What is expected: Copy the lines below verbatim, but only from the line containing "You are a computer-use" through the end of the data.

Data extracts:
|---|
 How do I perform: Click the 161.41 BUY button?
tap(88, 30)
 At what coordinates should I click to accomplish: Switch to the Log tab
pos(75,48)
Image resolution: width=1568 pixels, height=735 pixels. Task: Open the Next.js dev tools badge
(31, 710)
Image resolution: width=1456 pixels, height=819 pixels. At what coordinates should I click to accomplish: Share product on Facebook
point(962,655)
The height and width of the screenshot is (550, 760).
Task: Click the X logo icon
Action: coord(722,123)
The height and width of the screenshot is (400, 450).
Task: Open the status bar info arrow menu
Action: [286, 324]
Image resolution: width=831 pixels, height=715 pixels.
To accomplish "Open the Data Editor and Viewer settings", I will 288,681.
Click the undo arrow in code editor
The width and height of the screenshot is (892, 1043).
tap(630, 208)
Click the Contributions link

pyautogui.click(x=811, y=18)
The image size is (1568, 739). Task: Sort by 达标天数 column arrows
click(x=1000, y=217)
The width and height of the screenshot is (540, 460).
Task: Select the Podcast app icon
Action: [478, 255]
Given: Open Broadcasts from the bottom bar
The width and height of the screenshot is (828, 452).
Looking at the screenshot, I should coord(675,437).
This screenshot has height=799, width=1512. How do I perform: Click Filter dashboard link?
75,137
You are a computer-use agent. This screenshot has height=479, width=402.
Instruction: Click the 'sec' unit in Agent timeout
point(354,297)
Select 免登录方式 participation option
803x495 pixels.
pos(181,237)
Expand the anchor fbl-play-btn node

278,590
|---|
Result below:
You are a computer-use agent. This screenshot has height=479, width=402.
Instruction: Click the 'sec' unit in Agent timeout
point(354,297)
Select 免登录方式 participation option
803x495 pixels.
pos(181,237)
Expand the anchor fbl-play-btn node

278,590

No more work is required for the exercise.